La construction et la livraison des porte-avions sont des opérations complexes qui demandent une coordination serrée entre tous les intervenants de l’industrie navale. Ces dernières années, la Marine américaine rencontre des retards notables dans la mise en route de ses nouveaux porte-avions, ce qui soulève des interrogations sur la préparation militaire et les retombées économiques pour l’industrie.

Retard du USS Enterprise (CVN-80) et du John F. Kennedy

Le USS Enterprise (CVN-80), dont la livraison était initialement prévue pour mars 2028, sera remis à plus tard de 18 mois ; la nouvelle date est fixée à juillet 2030. Ce décalage s’explique surtout par des soucis de disponibilité des matériaux et de la chaîne d’approvisionnement. Par ailleurs, le porte-avions John F. Kennedy voit également sa livraison repoussée de deux ans, et est désormais attendue en mars 2027. Les raisons évoquées sont la nécessité de finir la certification du système Advanced Arresting Gear (AAG) et de poursuivre les travaux sur l’Advanced Weapons Elevator (AWE).

Ces reports illustrent les galères que rencontre la Marine pour tenir son planning de livraison. Comme l’exprime Adm. James Kilby, chef par intérim des opérations navales : « Nous sommes en retard dans chaque classe de navires [à] des taux différents, mais au moins des années. »

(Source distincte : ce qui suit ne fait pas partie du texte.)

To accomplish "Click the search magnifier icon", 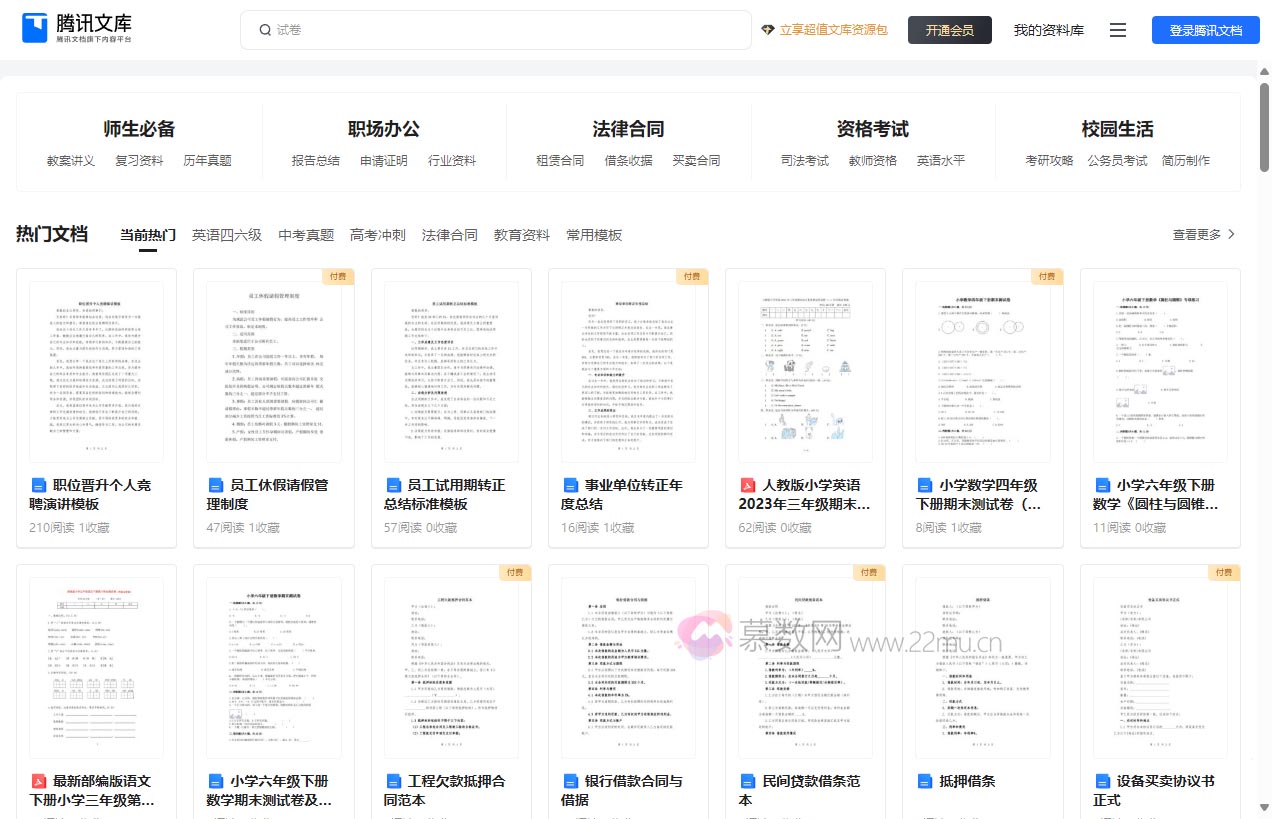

Conséquences économiques et industrielles

Les décalages de livraison des porte-avions entraînent aussi d’importantes répercussions économiques. Le budget de l’année fiscale 2025 mentionne non seulement le retard du CVN-80, mais aussi le report de l’achat du prochain porte-avions, le CVN-82, initialement prévu pour l’année fiscale 2028 et maintenant repoussé à 2030, en raison des retards de production. Ce report risque de provoquer des pénuries de main-d’œuvre et de faire grimper les coûts. En effet, 40 % des fournisseurs devraient être contraints de licencier si l’achat est repoussé après cette échéance.

Todd Corillo, porte-parole de HII’s Newport News Shipbuilding, s’est exprimé en ces termes : « Comme déjà indiqué, toute modification qui étend les intervalles entre les plateformes par rapport aux plans de construction navale approuvés précédemment est préoccupante en raison de la perturbation potentielle de notre base de fournisseurs… ». De son côté, Lisa Papini a averti que si ce rythme se poursuit avec des achats espacés de six ans et plus, cela serait franchement négatif pour 71 % des fournisseurs.

Souci dans la chaîne d’approvisionnement

La pandémie de COVID-19 a accentué les difficultés déjà présentes dans la chaîne d’approvisionnement. Les fournisseurs se retrouvent face à de multiples problèmes, notamment des pénuries de main-d’œuvre, une inflation galopante et des difficultés pour se procurer les matières premières. Par exemple, un fournisseur attend toujours, en février 2024, une commande passée en février 2022. Un autre a vu ses coûts doubler entre 2020 et 2022 avant d’augmenter de 50 % en 2023.

Ces problèmes ne touchent pas uniquement la construction des porte-avions, ils concernent aussi la construction sous-marine. En effet, plus de la moitié des fournisseurs participent simultanément aux programmes des plateformes sous-marines et aéronavales, ce qui fait que tout contretemps peut se répercuter sur plusieurs projets stratégiques.

Mesures pour s’en sortir

Face à ces défis grandissants, le Pentagone travaille pour améliorer la situation en attribuant plus de contrats afin de stimuler la fabrication navale et modernisation des infrastructures. Par le passé, l’achat groupé du USS Enterprise et du futur USS Doris Miller (CVN-81) avait permis d’économiser jusqu’à 4 milliards, selon les responsables militaires.

L’avenir reposera en grande partie sur la mise en œuvre efficace de ces mesures pour que les retards soient maîtrisés sans compromettre les capacités opérationnelles indispensables ni aggraver la situation économique de ce secteur.